Bob Michaels

October 12, 2011

3 Min Read
Fraunhofer Scientists Invent Microlenses Suitable for 3-D Minimally Invasive Endoscopy

Researchers at the Fraunhofer Institute for Microelectronic Circuits and Systems (IMS; Duisburg, Germany) have developed an image sensor that transmits perfect 3-D images from inside the body thanks to the use of microlenses. The new technology will improve doctors' ability to perform surgery using endoscopic techniques.

Fraunhofer microsenses capture two beams of light, enabling them to produce 3-D endoscopic images in minimally invasive surgeries. (Photo courtesy of Fraunhofer IMS)

Together with scientists in the  EU project dubbed 'Minisurg,' the Fraunhofer researchers have succeeded in incorporating CMOS image sensors into endoscopic devices. Whereas the charge-coupled-device sensors available in the past could provide only low-resolution images, the CMOS sensor are similar to those used in single-lens-reflex cameras.

"To make this possible, we developed special microlenses," explains IMS project manager Sascha Weyers. The secret lies in the optical design of the CMOS sensors, in which a cylindrical microlens is placed in front of every two vertical lines of sensors in the pixel configuration. A superimposed lens captures the light falling on the microlenses, which focus it on the pixels. In this arrangement, the lens has two apertures which capture two beams of light. For example, light arriving from the left passes through the left aperture and is focused on the right-hand vertical line of sensors, and vice versa. The two light rays cross underneath the lens arrangement.
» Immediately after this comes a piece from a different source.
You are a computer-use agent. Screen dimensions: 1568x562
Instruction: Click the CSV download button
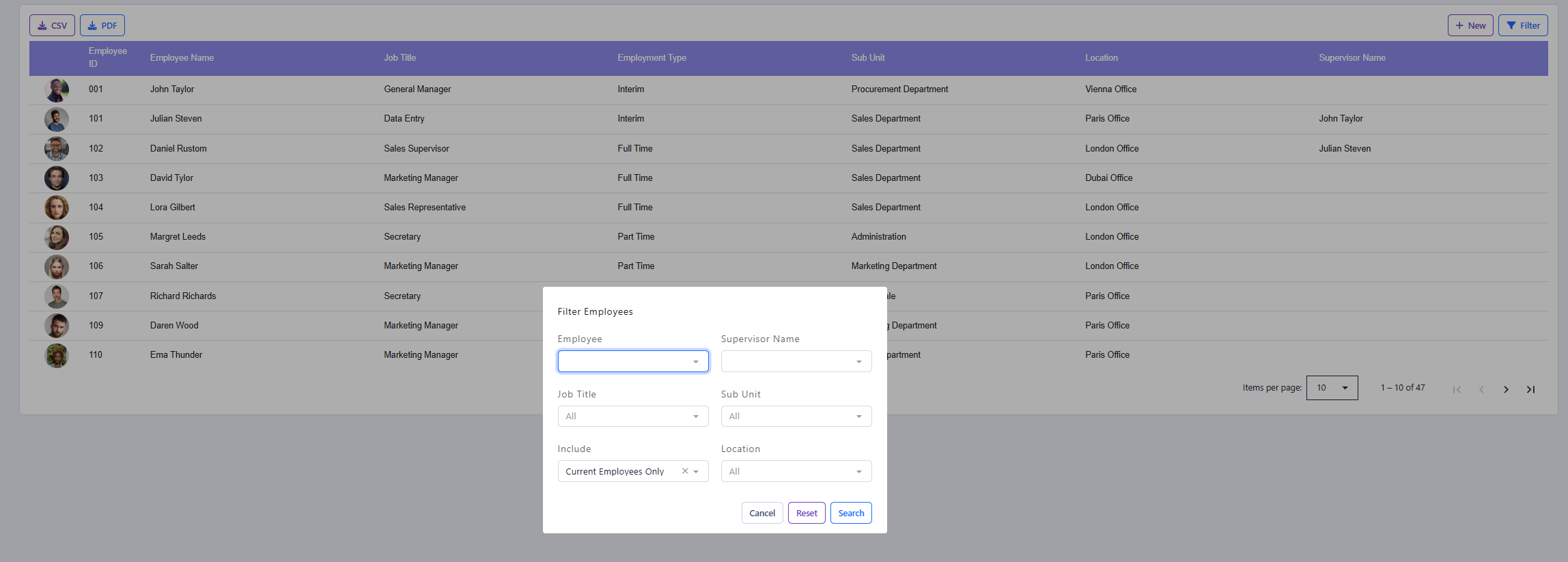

As a result of this configuration, the CMOS sensor receives two sets of image data that are processed separately in the same way that the brain processes images coming from the left and right eye. A software program splits the incoming data and processes each set separately. Depending on the capabilities of the display system, the surgeon can see the 3-D images directly on the screen or through polarized glasses.

A special kind of microlens is required for the light rays to be focused precisely on the sensor. To manufacture it, the Fraunhofer engineers first had to calculate the lens's optimum shape using simulations. And to eliminate external factors, they had to ensure that it can clearly separate the right and left visual channels. Thus, the scientists had to ensure that no more than 5% of the energy from one light ray is captured by the line of sensors serving the other channel.
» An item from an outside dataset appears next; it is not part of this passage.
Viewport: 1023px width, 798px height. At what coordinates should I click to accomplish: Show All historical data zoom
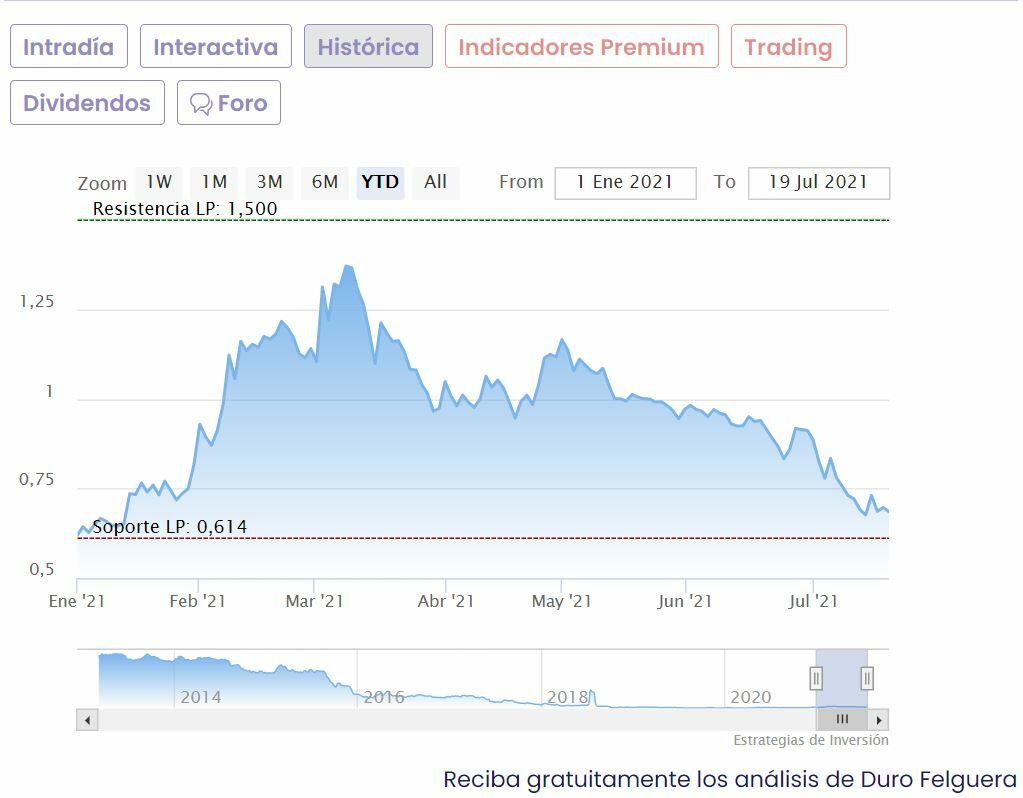point(435,182)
The researchers' next task was to adapt the conventional microlens manufacturing process to the requirements of their special lens shape. They also had create a suitable miniature camera. The resulting chip is so small that it fits into a tube measuring no more than 7.5 mm in diameter. Together with the bundle of optical fibers that serves as the light source, the endoscope measures 10 mm in diameter, making it suitable for minimally invasive surgery.